Count the lines in the data below that contain the string "computer", and reply with only that number.

_ _ _ _ _

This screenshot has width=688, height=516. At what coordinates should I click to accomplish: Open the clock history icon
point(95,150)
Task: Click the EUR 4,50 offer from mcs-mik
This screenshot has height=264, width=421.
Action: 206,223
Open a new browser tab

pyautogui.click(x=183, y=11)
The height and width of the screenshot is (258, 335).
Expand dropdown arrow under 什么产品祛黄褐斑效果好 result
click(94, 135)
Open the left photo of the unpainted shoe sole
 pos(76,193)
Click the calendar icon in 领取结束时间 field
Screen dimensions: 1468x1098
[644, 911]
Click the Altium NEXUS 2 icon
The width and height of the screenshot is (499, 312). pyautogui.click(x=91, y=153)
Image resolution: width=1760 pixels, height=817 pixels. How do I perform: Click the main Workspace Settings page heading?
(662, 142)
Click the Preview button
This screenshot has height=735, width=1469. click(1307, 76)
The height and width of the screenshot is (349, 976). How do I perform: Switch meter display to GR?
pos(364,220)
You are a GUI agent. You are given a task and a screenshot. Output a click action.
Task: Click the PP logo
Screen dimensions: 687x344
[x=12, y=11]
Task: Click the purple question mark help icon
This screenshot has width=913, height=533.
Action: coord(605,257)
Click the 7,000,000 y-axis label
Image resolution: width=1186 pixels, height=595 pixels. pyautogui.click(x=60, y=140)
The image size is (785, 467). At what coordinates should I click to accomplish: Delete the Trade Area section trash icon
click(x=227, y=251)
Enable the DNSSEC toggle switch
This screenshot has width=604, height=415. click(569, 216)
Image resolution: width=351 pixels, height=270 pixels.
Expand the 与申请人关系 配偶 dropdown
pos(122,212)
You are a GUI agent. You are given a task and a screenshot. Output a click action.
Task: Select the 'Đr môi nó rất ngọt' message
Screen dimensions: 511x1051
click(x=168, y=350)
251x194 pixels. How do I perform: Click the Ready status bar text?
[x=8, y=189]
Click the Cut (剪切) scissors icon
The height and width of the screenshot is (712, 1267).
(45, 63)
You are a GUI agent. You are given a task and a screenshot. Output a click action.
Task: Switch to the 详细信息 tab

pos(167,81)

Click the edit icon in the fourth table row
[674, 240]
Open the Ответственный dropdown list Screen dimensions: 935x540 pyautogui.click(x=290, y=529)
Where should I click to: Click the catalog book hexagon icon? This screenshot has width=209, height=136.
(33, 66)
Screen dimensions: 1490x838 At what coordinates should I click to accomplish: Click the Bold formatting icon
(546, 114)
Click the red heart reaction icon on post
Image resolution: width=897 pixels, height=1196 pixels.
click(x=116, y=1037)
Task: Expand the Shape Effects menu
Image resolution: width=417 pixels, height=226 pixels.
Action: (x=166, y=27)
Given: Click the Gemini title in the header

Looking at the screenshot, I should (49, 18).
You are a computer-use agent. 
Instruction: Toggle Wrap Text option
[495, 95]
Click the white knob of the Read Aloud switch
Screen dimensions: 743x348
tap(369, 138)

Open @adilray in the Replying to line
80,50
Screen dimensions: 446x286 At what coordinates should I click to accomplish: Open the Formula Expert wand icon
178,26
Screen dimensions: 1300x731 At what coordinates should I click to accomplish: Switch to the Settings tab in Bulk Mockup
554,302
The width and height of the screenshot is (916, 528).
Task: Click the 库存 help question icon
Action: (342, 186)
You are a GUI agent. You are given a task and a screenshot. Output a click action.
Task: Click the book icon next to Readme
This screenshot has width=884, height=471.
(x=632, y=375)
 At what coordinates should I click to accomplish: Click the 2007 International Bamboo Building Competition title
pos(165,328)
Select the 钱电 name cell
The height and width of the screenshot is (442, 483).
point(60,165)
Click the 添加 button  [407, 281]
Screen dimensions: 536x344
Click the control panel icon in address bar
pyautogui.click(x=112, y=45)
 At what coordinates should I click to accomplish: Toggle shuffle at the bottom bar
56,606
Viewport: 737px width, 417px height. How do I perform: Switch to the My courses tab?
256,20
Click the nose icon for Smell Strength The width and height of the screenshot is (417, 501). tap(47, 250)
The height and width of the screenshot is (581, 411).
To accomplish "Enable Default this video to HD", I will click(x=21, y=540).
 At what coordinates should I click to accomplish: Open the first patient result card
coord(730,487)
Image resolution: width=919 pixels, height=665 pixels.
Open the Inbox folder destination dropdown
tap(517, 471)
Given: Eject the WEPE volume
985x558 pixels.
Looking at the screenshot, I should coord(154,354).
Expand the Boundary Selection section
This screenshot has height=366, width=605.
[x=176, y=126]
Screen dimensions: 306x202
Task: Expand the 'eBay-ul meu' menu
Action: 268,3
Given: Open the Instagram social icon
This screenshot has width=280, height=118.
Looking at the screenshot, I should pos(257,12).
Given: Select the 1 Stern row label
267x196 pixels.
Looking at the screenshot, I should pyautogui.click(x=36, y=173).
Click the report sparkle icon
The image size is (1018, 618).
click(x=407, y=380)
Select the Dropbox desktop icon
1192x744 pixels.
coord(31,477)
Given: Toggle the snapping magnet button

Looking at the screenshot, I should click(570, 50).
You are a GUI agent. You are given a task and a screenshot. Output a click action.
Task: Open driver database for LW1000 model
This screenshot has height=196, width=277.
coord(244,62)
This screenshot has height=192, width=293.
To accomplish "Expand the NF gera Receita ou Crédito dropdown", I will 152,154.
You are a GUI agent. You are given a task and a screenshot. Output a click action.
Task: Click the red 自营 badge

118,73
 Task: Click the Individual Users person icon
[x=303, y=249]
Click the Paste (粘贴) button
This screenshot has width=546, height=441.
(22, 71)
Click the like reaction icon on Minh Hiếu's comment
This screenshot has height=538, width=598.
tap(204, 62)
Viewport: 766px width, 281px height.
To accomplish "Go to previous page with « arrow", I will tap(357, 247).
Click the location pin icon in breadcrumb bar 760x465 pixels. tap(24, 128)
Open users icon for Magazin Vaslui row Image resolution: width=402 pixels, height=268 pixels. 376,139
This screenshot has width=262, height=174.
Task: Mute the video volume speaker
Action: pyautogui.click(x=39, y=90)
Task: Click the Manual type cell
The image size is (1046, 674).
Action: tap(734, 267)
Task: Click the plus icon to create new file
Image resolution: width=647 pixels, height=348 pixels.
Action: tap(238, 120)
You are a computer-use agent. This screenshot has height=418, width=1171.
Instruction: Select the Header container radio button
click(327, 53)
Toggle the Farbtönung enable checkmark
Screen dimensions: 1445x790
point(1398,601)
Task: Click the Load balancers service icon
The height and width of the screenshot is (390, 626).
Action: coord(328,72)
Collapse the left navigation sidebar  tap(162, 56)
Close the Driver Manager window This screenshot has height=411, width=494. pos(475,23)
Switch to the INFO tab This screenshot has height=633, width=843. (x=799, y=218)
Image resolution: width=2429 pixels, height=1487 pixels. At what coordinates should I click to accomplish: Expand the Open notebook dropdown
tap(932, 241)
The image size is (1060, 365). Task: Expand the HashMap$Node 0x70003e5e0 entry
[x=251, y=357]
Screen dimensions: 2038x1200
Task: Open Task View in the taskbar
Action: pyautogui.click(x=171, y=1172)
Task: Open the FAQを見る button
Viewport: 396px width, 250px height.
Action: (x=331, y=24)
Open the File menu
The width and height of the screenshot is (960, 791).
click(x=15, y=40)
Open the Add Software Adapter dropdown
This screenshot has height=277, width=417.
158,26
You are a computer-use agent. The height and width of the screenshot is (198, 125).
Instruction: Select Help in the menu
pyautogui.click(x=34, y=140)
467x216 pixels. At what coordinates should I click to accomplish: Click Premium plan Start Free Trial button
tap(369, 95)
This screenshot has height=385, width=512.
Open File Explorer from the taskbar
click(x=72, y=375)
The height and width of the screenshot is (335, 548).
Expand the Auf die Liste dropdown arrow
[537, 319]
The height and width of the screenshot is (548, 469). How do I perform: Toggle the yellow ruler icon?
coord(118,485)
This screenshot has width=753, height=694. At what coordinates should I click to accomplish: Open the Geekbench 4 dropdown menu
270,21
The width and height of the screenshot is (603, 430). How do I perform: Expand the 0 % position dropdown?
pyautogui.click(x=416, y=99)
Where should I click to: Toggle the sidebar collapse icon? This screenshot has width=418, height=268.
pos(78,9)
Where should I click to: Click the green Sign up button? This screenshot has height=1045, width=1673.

_ _ _ _ _

• [Solution to the problem]: 3